If you are changing the protocol procedures temporarily, to eliminate immediate hazards to subject safety due to the pandemic, there is no need to wait for IRB approval. However, the IRB would ask that you submit documentation of the changes in HSERA within 10 business days.
NOTE: Any changes or deviations that may increase risk of harm to participants or adversely affect the scientific integrity of the data should wait for IRB review.
Consent Process Options
In situations where in-person informed consent or procedures are not possible, the Penn IRB supports the use of remote consent and remote study procedures, when appropriate. However, the use of remote methods must be outlined for IRB review to ensure that risks to subjects continue to be minimized and the data integrity of the study can be maintained. This guidance is meant to serve as a resource to guide research teams considering the use of remote procedures for research.
IRB Requirements for Research During a Public Health Emergency
The IRB expects Penn research teams to follow any applicable and current guidelines and laws set forth by the country, state/ province, and city / town in which the research is taking place. Additionally, Penn research teams should follow any applicable policies in place at the University and associated Schools. Researchers should be prepared to respond to local government directives, as well as University alerts, and potential short-notice announcements that would require ramp-downs of activity in labs, floors, and buildings.
Vaccination Requirements for Research
Can researchers incorporate a blanket requirement for research participants to be vaccinated against COVID-19 or another such virus? The IRB recommends this be determined on a study-by-study basis. Eligibility requirements should be carefully considered in the context of the Belmont Ethical principles and IRB Criteria for Approval, notably, the following:
Risks to subjects are minimized … by using sound research design… and risks to subjects are reasonable in relation to anticipated benefits
For FDA regulated studies, FDA guidance notes that “there may be valid scientific reasons to have an exclusion criterion” [or inclusion criterion] for a medical product. These scientific reasons may include risks to an individual if they enroll or continue to participate in a clinical trial after receiving or not receiving the product, or the potential impact of the use of the product on trial objectives, such as confounding the determination of effectiveness of the product under investigation.
Selection of subjects is equitable
It may be possible that requiring a vaccine for research participation could violate the ethical principles of justice and respect for persons. For example, if someone is not vaccinated, or can’t be for a particular reason (due to anaphylactic reaction), are there alternative steps/provisions that may be taken to ensure equitable subject selection while still maintaining the safety of those involved?
Likewise, requiring vaccination for participation could also complicate the issues of vaccine hesitancy and public trust in research.
It is also important to note the following FDA guidance in relation to Emergency Use Authorized products such as vaccines that have not yet been FDA approved: “When a medical product is being used under an EUA, it is an authorized (though not an approved or cleared) medical product for use in clinical care that has met the statutory criteria under section 564 of the FD&C Act.” Given the investigational nature of the product, when Congress granted the authority to issue EUAs, it chose to require that every individual should be allowed to decide whether or not to receive an EUA product.

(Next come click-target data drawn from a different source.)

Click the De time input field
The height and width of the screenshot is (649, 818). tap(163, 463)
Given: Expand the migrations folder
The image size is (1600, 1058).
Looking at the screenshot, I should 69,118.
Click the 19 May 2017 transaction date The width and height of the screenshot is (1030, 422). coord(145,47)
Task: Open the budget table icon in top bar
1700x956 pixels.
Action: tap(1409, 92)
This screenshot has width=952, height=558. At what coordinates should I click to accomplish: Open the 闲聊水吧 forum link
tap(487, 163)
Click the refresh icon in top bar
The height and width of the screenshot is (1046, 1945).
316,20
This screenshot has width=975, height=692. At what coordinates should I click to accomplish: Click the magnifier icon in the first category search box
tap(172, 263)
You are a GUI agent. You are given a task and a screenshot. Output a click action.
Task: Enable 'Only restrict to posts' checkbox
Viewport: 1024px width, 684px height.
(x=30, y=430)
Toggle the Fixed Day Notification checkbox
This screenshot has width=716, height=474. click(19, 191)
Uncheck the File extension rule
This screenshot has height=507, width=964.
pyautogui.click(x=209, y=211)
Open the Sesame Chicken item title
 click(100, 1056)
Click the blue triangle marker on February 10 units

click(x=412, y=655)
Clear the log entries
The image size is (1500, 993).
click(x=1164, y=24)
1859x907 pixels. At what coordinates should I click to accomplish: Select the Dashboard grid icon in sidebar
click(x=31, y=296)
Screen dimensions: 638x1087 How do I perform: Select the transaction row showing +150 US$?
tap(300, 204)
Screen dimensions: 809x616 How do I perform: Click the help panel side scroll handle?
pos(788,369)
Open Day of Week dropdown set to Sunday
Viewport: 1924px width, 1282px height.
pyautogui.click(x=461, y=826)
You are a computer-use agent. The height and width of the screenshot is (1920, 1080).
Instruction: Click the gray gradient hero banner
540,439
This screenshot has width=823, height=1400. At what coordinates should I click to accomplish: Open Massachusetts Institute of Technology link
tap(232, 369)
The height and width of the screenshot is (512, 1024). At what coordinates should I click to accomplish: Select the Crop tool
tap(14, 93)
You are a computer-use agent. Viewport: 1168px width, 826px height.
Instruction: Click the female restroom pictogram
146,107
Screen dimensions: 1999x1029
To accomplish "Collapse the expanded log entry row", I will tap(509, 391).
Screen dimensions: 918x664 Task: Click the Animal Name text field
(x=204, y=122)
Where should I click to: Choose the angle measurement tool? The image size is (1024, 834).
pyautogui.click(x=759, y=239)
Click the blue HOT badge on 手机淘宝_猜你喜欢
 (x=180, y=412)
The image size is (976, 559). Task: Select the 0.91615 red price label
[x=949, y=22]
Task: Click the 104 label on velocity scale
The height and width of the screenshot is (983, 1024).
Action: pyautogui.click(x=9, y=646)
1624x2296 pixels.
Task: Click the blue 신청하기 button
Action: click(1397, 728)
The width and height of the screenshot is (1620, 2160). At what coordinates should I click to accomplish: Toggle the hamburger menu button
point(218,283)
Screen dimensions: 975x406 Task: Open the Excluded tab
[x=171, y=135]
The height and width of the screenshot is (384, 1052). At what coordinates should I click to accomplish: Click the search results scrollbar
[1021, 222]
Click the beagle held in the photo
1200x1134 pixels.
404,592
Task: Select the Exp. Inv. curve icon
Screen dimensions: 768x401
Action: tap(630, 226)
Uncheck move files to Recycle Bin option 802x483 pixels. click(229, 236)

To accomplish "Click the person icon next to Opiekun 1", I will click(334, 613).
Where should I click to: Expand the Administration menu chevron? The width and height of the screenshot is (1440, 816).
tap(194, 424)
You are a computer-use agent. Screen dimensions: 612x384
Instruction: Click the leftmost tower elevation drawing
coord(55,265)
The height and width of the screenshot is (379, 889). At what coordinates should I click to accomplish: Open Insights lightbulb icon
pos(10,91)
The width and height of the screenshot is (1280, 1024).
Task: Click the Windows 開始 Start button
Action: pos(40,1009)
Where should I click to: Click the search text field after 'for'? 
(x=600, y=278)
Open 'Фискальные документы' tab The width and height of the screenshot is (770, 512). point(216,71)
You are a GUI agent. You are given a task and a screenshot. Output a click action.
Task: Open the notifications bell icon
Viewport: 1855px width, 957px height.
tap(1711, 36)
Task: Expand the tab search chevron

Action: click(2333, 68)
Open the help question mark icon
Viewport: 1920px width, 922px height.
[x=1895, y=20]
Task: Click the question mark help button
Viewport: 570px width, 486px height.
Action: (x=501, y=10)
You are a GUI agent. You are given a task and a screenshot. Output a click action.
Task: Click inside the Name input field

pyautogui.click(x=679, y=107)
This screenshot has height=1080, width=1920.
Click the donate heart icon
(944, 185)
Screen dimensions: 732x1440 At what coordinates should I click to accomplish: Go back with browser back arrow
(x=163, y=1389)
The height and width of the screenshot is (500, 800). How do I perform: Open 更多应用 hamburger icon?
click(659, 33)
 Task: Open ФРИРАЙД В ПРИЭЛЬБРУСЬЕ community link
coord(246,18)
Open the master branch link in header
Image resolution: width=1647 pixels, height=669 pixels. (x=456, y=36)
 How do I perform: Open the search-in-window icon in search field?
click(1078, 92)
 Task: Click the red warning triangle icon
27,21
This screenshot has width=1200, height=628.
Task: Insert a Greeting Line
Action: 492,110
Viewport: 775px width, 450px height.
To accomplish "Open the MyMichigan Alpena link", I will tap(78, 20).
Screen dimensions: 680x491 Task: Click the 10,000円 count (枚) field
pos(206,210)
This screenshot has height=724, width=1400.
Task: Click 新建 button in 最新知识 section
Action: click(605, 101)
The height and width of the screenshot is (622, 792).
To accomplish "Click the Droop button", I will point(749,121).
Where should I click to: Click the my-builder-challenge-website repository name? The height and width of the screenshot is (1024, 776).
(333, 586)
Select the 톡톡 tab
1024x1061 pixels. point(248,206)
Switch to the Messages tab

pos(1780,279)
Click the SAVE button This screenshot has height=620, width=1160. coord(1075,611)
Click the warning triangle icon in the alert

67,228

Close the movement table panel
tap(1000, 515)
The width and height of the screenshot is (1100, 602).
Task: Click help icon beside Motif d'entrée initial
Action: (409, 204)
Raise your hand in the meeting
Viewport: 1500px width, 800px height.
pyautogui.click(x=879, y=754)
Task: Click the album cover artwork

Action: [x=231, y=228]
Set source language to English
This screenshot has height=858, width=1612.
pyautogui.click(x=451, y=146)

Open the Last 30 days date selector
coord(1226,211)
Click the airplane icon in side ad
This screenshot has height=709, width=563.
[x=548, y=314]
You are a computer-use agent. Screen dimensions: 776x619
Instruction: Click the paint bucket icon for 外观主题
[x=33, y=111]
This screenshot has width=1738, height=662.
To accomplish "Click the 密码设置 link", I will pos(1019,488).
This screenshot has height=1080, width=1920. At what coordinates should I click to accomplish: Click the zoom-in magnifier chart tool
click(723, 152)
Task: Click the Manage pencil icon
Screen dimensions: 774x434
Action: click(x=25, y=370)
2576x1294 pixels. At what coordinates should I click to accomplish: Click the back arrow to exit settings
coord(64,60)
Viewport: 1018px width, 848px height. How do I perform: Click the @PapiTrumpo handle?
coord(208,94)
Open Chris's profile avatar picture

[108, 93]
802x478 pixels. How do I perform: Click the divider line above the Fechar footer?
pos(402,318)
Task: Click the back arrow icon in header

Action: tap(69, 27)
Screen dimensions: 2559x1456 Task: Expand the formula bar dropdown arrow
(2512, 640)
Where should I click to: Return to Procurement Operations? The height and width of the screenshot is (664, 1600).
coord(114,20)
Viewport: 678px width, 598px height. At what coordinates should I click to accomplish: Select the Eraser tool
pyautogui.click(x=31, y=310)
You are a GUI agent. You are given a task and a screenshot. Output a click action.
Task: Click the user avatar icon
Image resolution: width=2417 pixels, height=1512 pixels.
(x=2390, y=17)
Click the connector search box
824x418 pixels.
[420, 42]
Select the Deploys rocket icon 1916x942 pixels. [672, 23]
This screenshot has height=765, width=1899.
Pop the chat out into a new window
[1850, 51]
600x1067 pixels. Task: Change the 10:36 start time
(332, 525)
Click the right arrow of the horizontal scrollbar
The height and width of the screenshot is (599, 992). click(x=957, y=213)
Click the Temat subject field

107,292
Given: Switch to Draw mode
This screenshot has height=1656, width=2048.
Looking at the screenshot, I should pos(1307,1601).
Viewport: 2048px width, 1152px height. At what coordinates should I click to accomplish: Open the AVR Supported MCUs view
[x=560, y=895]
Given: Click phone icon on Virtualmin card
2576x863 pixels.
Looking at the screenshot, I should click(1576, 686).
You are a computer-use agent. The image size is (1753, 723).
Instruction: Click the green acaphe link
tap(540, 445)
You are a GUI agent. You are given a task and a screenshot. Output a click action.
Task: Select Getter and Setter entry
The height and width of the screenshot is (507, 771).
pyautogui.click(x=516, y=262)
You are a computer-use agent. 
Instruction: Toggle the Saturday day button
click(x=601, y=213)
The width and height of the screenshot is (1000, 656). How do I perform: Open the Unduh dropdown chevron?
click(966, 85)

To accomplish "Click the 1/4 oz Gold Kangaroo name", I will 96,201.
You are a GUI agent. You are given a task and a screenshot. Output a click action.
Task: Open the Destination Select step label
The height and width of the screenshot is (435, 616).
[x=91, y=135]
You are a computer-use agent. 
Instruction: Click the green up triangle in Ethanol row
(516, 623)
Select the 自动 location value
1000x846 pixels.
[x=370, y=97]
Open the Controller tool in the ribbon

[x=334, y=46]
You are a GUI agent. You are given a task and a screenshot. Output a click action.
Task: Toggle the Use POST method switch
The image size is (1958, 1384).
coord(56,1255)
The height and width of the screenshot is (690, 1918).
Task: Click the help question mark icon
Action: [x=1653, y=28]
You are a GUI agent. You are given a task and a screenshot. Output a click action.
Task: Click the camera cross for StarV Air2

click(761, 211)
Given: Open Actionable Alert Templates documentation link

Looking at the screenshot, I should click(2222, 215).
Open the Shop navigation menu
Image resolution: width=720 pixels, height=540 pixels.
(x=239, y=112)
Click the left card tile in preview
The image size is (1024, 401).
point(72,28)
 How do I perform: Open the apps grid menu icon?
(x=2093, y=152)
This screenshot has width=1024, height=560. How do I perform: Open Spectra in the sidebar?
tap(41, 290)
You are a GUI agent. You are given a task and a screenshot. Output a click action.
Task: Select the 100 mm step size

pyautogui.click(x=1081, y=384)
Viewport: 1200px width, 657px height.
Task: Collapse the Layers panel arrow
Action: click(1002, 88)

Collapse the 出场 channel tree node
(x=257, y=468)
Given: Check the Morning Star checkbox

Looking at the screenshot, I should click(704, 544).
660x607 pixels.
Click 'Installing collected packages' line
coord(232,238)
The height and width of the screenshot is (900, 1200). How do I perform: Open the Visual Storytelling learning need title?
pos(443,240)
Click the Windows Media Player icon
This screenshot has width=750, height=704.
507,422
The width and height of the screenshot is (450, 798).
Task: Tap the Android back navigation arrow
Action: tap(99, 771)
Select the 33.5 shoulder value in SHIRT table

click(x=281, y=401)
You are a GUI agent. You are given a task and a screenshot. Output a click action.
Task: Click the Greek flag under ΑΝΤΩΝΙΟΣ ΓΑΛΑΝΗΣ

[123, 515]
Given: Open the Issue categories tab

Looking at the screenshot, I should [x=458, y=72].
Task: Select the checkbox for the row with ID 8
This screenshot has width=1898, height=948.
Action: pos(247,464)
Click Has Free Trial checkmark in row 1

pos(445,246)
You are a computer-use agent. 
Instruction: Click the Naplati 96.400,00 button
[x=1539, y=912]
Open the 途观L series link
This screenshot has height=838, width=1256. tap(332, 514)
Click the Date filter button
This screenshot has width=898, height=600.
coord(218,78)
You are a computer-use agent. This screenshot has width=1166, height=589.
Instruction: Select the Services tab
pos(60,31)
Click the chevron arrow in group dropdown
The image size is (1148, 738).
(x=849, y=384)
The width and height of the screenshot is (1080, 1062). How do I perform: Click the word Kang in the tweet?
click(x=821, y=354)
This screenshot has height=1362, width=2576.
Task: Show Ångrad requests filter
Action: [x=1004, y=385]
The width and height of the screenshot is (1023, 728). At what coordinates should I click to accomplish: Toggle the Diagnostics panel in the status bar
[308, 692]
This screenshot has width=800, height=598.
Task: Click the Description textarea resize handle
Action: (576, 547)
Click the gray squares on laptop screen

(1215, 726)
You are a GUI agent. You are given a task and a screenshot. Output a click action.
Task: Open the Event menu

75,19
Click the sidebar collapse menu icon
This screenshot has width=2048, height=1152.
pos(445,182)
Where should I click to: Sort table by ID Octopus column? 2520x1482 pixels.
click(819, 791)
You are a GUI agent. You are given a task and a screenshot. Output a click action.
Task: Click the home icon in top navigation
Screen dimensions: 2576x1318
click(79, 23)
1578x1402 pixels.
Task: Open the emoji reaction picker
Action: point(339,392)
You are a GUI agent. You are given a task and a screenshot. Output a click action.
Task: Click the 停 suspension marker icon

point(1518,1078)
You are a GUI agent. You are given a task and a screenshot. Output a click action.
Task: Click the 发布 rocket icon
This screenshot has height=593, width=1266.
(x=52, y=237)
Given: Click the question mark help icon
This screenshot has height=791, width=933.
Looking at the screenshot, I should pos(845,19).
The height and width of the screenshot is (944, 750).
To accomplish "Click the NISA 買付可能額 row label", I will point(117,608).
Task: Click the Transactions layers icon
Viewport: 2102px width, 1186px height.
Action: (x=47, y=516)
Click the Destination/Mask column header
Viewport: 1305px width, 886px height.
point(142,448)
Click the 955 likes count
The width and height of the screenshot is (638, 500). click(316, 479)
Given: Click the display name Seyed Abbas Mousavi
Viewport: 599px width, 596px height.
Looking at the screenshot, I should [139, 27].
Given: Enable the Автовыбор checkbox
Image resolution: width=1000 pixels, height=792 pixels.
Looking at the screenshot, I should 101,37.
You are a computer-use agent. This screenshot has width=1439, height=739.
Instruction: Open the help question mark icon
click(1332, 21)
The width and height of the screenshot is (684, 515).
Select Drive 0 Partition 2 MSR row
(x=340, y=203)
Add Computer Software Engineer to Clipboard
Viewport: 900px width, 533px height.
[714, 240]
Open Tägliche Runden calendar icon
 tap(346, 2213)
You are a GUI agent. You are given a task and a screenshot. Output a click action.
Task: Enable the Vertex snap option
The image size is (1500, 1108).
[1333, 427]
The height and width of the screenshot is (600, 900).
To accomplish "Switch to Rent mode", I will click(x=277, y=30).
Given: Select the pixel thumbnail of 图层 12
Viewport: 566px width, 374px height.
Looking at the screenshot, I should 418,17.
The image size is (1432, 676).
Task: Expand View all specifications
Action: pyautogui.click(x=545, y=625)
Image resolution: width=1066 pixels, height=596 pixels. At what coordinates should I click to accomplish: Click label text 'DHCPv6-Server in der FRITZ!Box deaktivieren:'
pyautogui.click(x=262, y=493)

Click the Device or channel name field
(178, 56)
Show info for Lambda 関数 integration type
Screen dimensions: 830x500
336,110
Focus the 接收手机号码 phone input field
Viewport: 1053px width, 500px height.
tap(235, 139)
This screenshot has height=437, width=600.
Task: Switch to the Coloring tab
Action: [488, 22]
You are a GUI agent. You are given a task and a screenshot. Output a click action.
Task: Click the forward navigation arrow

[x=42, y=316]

The FDA and CDC considered this requirement of choice important enough that they reinforced that policy decision when issuing their guidance related to the Covid-19 vaccines. This again ties back to the ethical principle of respect for persons.
Scientific or safety-based rationale for requiring vaccination (or excluding those who are not vaccinated) should be outlined in the study protocol. The IRB will evaluate the rationale in the context of the criteria for approval.